ENHANCING ANTIBACTERIAL ACTIVITY AGAINST Escherichia coli K 12 OF PEPTIDE Ib-AMP4 WITH SYNTHETIC ANALOGUES

JOHANNA M. FLÓREZ-CASTILLO; MERCEDES PERULLINI; MATIAS JOBBÁGY; HERMINSUL DE JESÚS CANO CALLE

INTERNATIONAL JOURNAL OF PEPTIDE RESEARCH AND THERAPEUTICS

SPRINGER

Lugar: Berlin; Año: 2014 vol. 20 p. 365 - 369

1573-3149

A family of Ib AMP4 peptide analogues was obtained by solid phase synthesis, modifying the net charge and hydrophobicity of C-terminal domain by replacing certain amino acidic residues by arginine and tryptophan.
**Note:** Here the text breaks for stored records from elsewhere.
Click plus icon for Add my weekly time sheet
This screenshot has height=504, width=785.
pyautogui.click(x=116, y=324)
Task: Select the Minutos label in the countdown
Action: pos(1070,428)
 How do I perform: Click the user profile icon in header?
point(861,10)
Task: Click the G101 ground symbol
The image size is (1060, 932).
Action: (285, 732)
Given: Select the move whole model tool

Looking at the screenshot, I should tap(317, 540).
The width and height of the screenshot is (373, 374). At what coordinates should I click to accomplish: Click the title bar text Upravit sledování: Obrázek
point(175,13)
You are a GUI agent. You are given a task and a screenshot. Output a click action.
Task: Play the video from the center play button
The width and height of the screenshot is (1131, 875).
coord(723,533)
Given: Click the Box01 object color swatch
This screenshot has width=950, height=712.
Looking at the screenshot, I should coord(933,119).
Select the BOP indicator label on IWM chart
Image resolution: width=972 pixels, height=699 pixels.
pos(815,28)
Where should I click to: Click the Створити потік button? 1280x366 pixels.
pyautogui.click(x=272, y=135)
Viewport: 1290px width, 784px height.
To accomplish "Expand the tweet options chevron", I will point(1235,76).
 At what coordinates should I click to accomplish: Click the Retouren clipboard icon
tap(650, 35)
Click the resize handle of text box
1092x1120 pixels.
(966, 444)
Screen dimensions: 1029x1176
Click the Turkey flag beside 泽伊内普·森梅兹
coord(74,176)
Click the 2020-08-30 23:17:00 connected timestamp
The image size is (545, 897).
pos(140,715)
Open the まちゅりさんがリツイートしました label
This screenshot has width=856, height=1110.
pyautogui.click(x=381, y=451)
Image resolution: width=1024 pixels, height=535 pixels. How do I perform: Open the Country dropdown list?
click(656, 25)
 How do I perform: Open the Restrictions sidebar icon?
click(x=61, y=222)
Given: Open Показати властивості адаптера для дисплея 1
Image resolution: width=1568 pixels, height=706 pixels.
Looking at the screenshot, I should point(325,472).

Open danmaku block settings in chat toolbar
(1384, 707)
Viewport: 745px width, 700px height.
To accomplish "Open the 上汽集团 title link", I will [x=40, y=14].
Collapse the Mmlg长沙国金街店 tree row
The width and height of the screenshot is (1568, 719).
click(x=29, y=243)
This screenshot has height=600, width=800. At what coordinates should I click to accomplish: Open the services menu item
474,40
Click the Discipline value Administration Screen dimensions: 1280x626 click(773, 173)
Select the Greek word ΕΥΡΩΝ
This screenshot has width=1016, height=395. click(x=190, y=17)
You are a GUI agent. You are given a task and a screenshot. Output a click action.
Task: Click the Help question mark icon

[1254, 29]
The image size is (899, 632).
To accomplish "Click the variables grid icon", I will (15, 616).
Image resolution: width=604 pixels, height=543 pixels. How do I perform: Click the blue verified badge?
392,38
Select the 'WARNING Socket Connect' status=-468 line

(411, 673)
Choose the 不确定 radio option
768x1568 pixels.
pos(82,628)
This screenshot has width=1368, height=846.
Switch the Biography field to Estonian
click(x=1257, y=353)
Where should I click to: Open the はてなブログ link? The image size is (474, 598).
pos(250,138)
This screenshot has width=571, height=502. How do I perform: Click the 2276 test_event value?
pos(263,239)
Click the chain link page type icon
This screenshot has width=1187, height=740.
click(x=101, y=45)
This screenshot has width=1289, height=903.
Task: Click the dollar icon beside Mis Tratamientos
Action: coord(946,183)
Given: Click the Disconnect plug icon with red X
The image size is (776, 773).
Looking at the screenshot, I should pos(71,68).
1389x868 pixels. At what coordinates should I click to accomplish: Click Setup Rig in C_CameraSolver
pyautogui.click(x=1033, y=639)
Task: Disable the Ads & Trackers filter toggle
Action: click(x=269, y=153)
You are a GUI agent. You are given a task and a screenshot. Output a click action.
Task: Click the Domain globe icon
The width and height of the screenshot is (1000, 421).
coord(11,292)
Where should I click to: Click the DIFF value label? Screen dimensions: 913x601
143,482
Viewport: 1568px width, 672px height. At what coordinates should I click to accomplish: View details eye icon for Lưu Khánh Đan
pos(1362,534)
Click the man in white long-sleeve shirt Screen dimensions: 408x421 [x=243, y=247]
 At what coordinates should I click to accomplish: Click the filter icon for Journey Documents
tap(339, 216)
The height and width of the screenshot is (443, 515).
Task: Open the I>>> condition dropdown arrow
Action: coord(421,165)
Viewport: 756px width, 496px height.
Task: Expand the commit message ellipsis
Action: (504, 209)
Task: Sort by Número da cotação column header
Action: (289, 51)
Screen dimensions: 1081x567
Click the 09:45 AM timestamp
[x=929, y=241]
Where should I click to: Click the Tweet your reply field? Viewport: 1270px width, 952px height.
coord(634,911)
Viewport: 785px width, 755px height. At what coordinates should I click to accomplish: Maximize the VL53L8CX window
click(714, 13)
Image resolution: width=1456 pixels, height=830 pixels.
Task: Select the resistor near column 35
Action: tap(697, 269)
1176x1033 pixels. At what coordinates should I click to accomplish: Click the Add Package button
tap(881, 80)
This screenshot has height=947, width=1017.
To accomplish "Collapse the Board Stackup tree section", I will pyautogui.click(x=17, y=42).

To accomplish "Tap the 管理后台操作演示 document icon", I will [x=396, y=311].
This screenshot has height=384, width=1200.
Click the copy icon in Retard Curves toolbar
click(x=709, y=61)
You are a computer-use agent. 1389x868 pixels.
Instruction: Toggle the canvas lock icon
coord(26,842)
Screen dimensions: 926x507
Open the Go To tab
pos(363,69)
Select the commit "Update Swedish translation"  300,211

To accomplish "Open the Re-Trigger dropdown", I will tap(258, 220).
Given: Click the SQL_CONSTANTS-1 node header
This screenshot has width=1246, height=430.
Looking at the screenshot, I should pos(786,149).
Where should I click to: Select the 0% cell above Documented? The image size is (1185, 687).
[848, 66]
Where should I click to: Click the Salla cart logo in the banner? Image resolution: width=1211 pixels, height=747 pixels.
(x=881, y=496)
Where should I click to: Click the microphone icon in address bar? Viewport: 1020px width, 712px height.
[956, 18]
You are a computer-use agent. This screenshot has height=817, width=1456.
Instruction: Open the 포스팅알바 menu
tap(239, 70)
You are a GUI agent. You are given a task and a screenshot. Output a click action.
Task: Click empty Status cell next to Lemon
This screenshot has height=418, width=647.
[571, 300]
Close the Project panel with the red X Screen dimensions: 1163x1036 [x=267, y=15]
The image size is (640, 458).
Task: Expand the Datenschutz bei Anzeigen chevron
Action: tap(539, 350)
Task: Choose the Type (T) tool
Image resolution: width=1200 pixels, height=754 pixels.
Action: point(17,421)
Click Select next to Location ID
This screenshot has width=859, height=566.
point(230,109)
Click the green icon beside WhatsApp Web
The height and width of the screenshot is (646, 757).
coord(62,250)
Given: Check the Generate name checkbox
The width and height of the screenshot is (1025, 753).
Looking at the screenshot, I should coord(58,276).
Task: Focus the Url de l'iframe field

Additionally, disulfide bonds were eliminated by replacing the cysteine residues by methionine, which resulted in a decrease in the number of synthesis byproducts, and consequently diminished the subsequent purification steps. The obtained peptides were purified by RP HPLC and their molecular mass was determined by MALDI-TOF mass spectrometry. The peptide analogues (IC50 between 1-50 µM) presented a higher antibacterial activity against Escherichia coli K 12 than the native peptide (IC50 > 100 µM). The hemolytic activity of the peptide with the highest antibacterial efficacy presented no degradation of erythrocytes for a concentration of 1 µM that corresponds to its IC50 value. The results show that the synthesized peptides are good candidates for the treatment of diseases caused by Escherichia coli.